__Work to complete__:
Return the following lines and nothing else: the one holding "Given: Select the AC card showing 0,00 EUR" and all those after it in the records below, unchanged, minus any pictures.

__Stored records__:
......

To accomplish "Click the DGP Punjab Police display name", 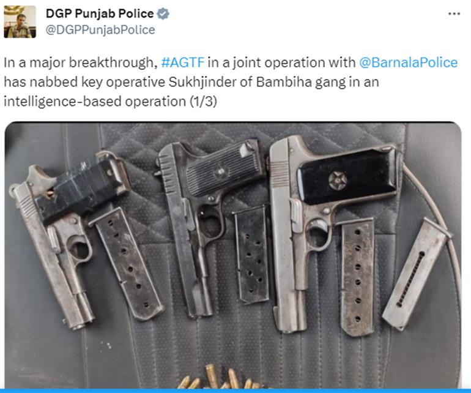I will click(x=100, y=13).
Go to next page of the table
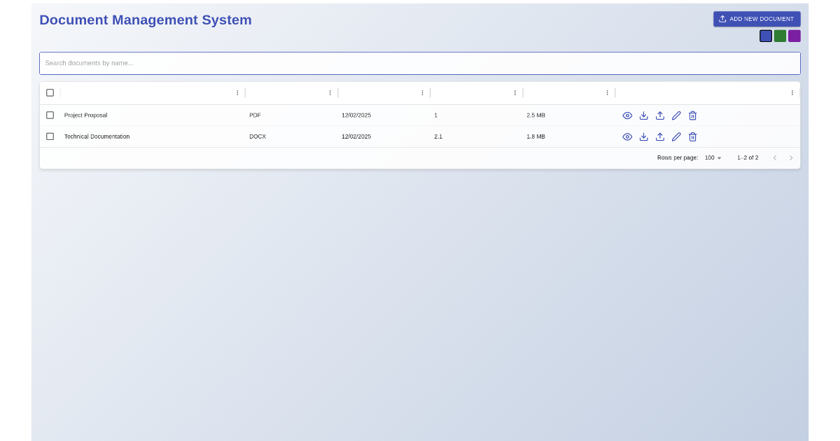840x441 pixels. coord(791,158)
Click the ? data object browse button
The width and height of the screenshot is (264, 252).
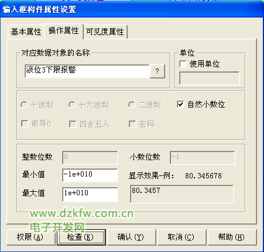point(157,71)
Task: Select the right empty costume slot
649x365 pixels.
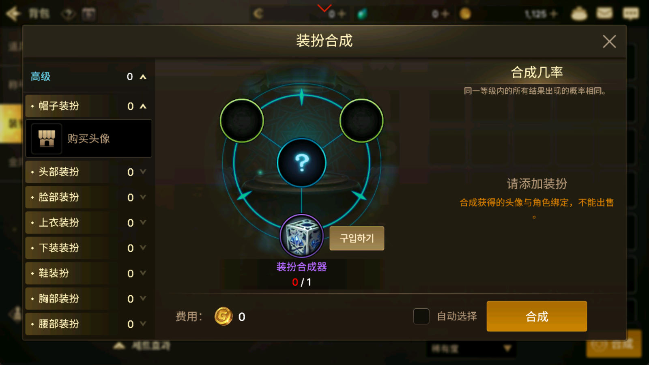Action: [361, 120]
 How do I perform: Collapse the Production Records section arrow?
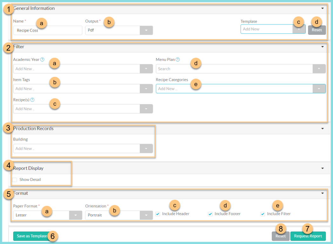(x=323, y=129)
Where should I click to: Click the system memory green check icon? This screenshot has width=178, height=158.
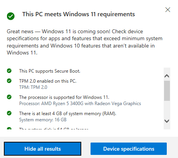[9, 113]
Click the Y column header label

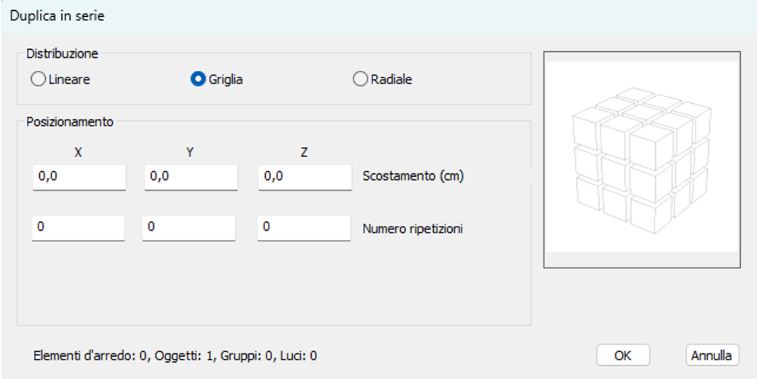tap(190, 153)
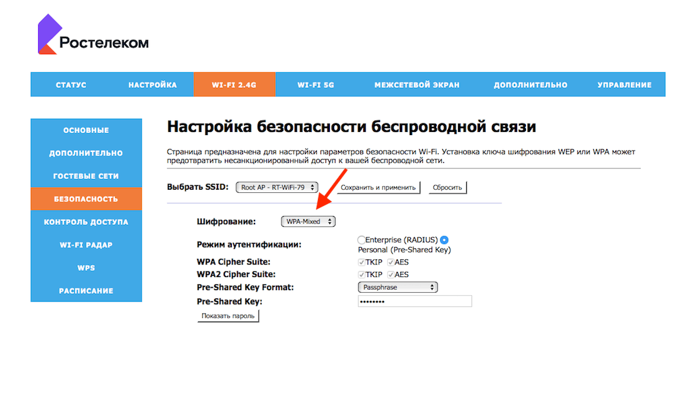Screen dimensions: 683x402
Task: Open the Статус tab in top navigation
Action: tap(71, 85)
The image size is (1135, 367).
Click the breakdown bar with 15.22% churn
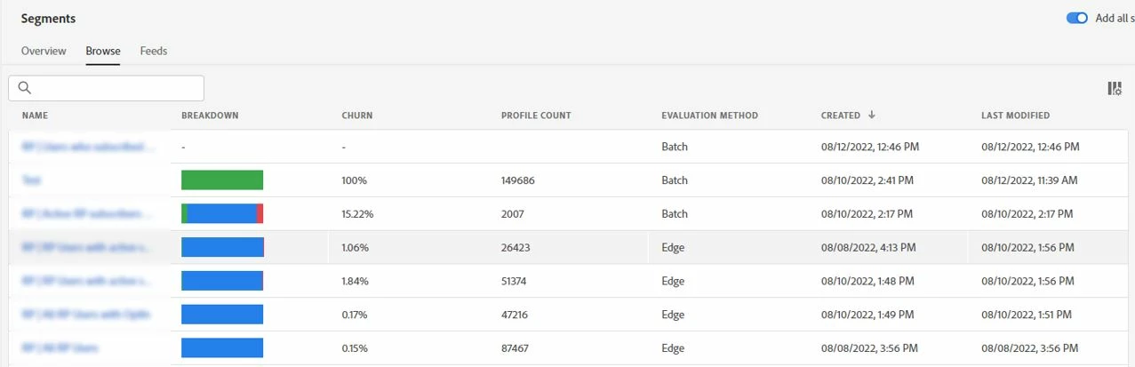coord(222,214)
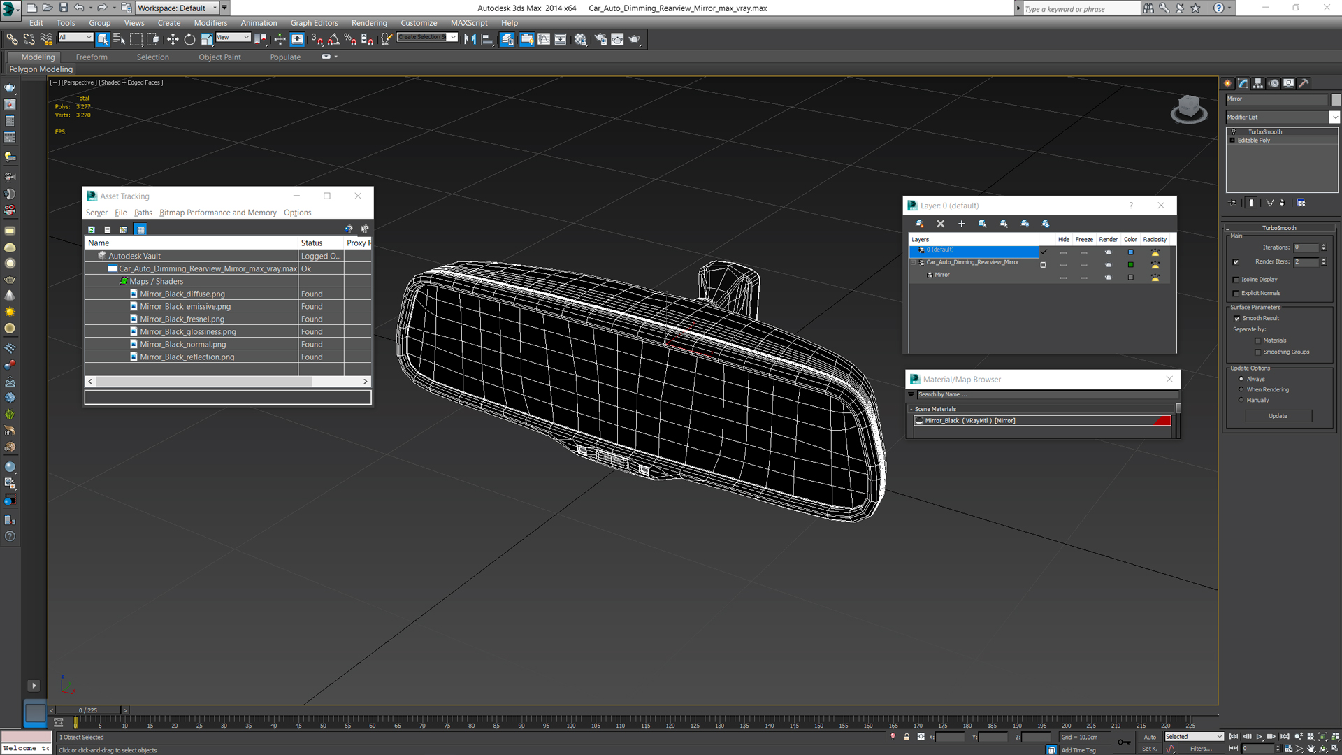
Task: Select the Move transform tool
Action: (x=173, y=40)
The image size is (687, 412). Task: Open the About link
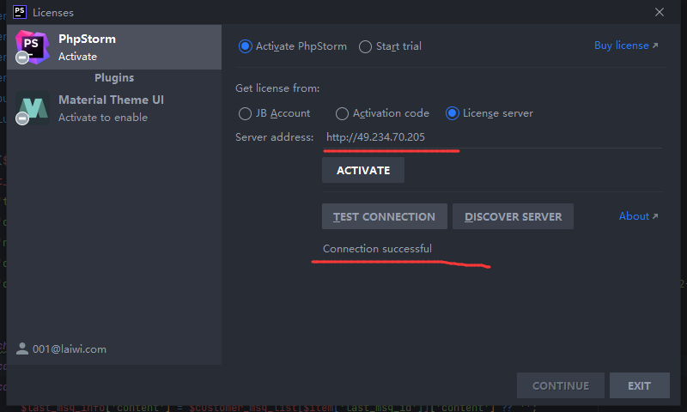click(638, 216)
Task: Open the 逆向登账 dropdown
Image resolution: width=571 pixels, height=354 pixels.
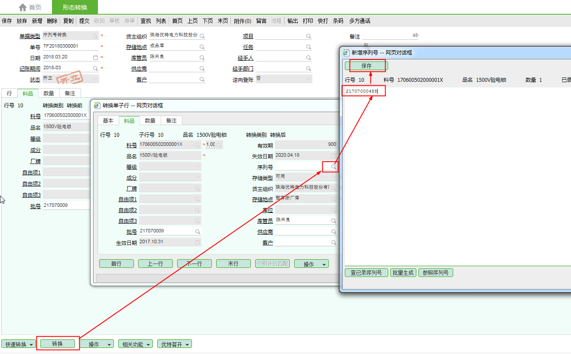Action: 308,79
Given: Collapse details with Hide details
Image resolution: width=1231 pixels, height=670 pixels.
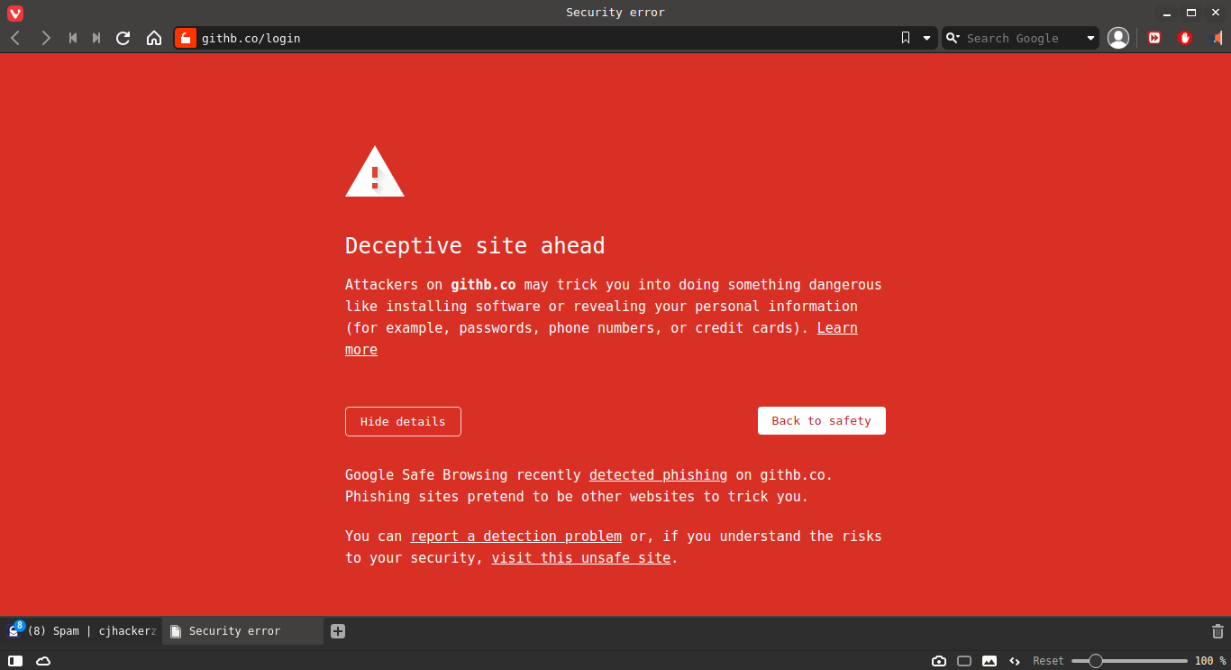Looking at the screenshot, I should (x=403, y=421).
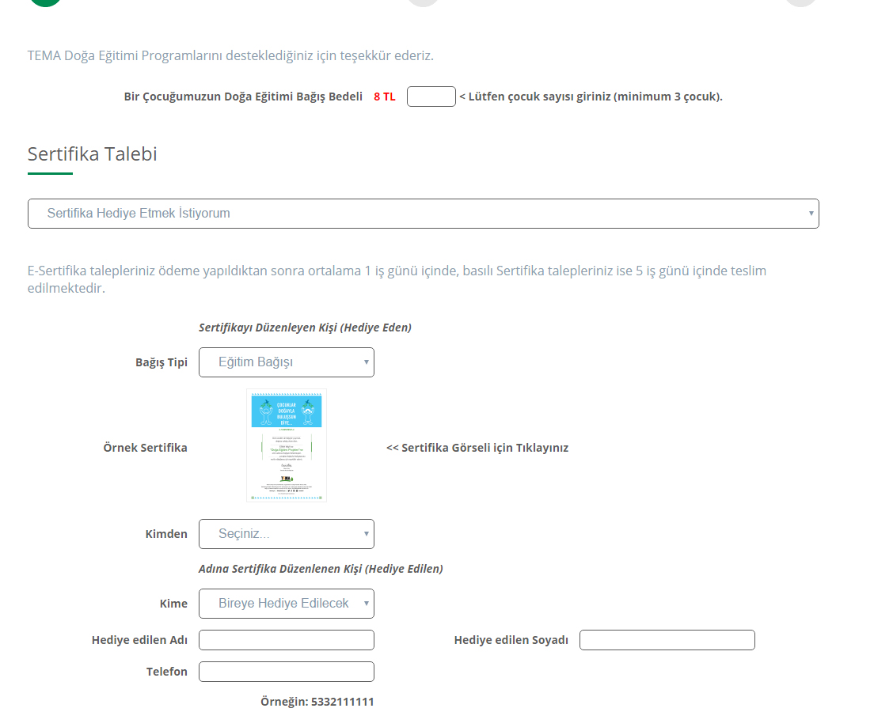Click the Sertifika Talebi heading

click(x=93, y=154)
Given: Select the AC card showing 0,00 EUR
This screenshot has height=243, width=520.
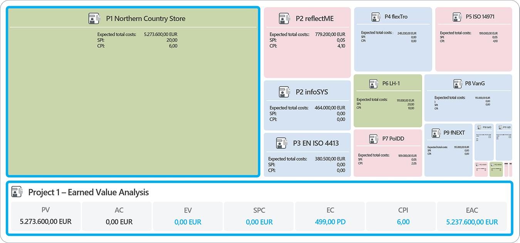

......

__Written solution__:
Given: Select the AC card showing 0,00 EUR
This screenshot has height=243, width=520.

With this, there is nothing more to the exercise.